A typical schematic of a mobile control head is shown in Fig. 1-15. When Si (on-off switch) is turned on, the circuit is completed from one side of the car battery to the other side (ground) through power relay M1. The resulting current flow through M1 energizes it, causing its contacts to transfer and thereby completing the circuit from the battery to the power supply. The purpose of the power relay is to handle the heavy current flow (as high as 30 to 40 amps during transmitting) in the power cable. If this current were to be passed through the on-off switch itself, the switch would soon burn out. So, in order to present a small control head (instead of using a - large switch to turn on the radio directly), this method is employed. Now, on-off switch S1 need pass less than 1 amp of current, for that is all the relay pulls.
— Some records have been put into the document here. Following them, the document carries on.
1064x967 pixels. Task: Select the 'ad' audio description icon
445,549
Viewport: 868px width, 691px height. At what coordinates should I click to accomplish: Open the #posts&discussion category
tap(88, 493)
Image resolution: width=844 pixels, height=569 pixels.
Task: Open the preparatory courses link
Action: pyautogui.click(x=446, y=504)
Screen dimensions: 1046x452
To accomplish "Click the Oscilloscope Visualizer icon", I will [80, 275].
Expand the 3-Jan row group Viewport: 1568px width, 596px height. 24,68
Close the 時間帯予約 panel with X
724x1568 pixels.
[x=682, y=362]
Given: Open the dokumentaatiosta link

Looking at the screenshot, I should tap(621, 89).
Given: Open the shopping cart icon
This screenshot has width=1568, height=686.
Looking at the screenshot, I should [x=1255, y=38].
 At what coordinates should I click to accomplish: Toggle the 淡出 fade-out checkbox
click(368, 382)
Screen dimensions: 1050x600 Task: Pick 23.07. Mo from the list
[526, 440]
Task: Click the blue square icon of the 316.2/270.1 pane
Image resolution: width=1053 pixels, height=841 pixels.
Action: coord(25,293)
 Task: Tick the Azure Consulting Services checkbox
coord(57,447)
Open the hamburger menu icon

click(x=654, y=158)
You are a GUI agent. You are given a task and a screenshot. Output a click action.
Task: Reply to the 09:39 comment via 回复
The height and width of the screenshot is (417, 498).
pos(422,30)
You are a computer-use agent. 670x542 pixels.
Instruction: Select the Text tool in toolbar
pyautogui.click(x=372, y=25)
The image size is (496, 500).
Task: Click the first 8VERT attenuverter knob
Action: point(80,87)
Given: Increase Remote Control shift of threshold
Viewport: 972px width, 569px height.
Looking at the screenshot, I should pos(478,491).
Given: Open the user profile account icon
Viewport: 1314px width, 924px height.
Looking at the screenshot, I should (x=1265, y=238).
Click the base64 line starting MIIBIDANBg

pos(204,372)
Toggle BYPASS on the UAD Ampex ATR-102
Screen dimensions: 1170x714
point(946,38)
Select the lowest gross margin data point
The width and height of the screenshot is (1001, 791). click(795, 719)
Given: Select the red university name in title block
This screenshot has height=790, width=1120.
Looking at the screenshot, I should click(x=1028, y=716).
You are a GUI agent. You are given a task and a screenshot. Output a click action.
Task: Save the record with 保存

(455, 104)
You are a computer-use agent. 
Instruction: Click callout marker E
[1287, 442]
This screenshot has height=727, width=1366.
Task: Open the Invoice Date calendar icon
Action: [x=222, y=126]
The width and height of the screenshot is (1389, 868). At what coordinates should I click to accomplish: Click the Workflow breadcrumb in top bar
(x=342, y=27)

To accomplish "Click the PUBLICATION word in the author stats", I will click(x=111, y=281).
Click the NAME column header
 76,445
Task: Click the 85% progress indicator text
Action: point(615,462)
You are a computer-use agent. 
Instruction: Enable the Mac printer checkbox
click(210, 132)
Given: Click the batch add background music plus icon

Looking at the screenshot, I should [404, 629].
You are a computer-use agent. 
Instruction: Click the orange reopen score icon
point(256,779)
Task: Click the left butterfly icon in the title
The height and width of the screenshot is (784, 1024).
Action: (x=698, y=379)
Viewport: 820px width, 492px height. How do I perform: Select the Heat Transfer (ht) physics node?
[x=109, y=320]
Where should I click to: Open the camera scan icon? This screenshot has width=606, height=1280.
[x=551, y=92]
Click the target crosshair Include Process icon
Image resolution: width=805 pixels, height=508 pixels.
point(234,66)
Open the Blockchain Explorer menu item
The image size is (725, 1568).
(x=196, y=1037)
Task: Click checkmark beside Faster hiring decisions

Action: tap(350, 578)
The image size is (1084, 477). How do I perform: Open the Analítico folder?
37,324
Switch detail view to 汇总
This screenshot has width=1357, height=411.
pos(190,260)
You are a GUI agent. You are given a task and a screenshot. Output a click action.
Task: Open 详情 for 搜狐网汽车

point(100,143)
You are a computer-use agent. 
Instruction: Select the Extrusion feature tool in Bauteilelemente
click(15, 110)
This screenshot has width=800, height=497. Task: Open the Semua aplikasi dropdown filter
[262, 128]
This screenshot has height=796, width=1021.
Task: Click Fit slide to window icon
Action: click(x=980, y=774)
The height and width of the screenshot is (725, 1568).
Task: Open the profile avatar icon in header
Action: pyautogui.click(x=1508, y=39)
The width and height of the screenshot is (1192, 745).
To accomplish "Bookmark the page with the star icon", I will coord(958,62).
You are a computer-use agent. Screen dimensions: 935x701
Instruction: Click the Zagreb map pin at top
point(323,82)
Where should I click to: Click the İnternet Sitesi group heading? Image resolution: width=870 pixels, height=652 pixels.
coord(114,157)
A green lamp on the control-head panel indicates when the power is on, and a red one indicates when the transmitter is on the air. Notice the two-frequency switch, squelch, and volume controls. Every control necessary for 100% two-way operation is included in this one control box. All wiring from the control head to the radio is through a cable approximately 15 feet long terminated in a plug (P1) connected to the front of the radio itself, as shown in Fig. 1-14.